SHERIFF'S PLEA ~ TREATMENT...PREVENTION
~By Chris Curtis, Recorder Staff
(413) 772-0261 ext. 257
“I am writing to bring your attention to a public health emergency in Franklin County. Our small, rural county is being devastated with the scourge of heroin addiction,” Donelan opened the letter, dated Wednesday.
Baystate Franklin Medical Center’s emergency room treated nine heroin overdoses in the past weekend alone, and three young people have died since last Thursday in suspected heroin overdoses, Donelan wrote, calling the numbers alarming for a small community.
“I am writing to make you aware of a crisis building in our community and ask you to help by committing the Massachusetts Department of Public Health to assisting us as we share ideas to help families and addicts get the help they need,” Donelan wrote.
Franklin County cannot fight the crises alone, Donelan said in a release accompanying the letter Thursday.
Sheriff ’s plea: Treatment, Prevention - “This will involve a multipronged approach including enforcement, treatment and intervention,” Donelan is quoted as saying. “None of this will be cheap and none of our towns can afford the cost of eradicating drug dealers, treating the addicted and supporting long term treatment. We will need help from the state.”
Govenor Peter Shumlin of Vermont recently devoted almost his entire State of the State address to the opiate problem in his state, and called in his budget proposal Wednesday for an additional $10 million in new spending on the problem, primarily for treatment and prevention, the Associated Press reports.
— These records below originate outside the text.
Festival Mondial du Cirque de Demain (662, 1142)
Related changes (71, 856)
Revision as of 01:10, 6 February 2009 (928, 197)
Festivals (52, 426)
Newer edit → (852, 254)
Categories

Like Shumlin, Donelan and other law enforcement and court officials in the county have expressed little faith in the deterrent effect of jailing addicts.
“In the long term, we need intervention and treatment,” Donelan said. “The Dept. of Public Health will be integral in helping us with that. We cannot arrest our way out of this problem.”
Calls to the Governor’s Office went unanswered late Thursday afternoon.
Local efforts are already under way - Donelan has strengthened addiction treatment programs in the Franklin County House of Correction, where he has said 80 percent of the inmates have substance abuse problems.
Northwestern District Attorney David Sullivan in the spring of 2013 established the multi-agency Anti- Crime Task Force, with money from the Community Innovation Challenge Grant Program. Opiate addiction was the stated first priority of the task force.
Later that year, Donelan, Sullivan and Franklin County Register of Probate and Family Court John F. Merrigan launched an Opiate Abuse Task Force. The ad-hoc group has met three times, bringing together dozens of area leaders and professionals interested in stopping the proliferation of the opiate problem in Franklin and Hampshire counties and the North Quabbin region.
Merrigan hopes the court will be able to take a stronger role in connecting defendants in drug-related cases — he estimates it’s 80 to 90 percent of the Franklin County case load — with treatment programs.
Merrigan said Thursday he and other local court staff, with Sullivan, took advantage of a prescheduled video conference with the Massachusetts court administrators about the upcoming Franklin County Courthouse renovation to address the problem.
“We just kind of hammered home that we have this crisis upon us and asked for their support in terms of upping our resources in terms of probation staff,” Merrigan said. “We’re kind of doing an all-out assault in terms of our efforts to get resources here.”
Medical and law enforcement professionals in Franklin County, as elsewhere, have identified a growing trend in young people and medical patients becoming addicted to prescription opioid painkillers, legitimately or illicitly. Once addicted, these users often transfer to heroin, which has a similar effect at a fraction of the cost and is now commonly pure enough to ingest by snorting or smoking, not only through the needles that may have scared off some users previously. Both heroin and painkillers such as Percocet and OxyContin carry the risk of overdose. Heroin carries an additional risk in that it is impossible for the buyer, and often the seller, to know what the drug has been mixed with and how pure it might be. An unexpectedly pure dose can be far more dangerous than one cut with baby powder, sweetener or other additives used by dealers to stretch their product.
Tackling this issue requires more than just law enforcement; it needs accessible and effective resources for recovery. Expanding the reach of a dedicated rehab centre can provide people with the chance to reclaim their lives and break free from addiction. It’s essential that government and community leaders work together to offer these rehabilitation options, ensuring individuals can access help before reaching a breaking point. Providing comprehensive support systems is key to truly addressing the addiction crisis and giving people a path to recovery.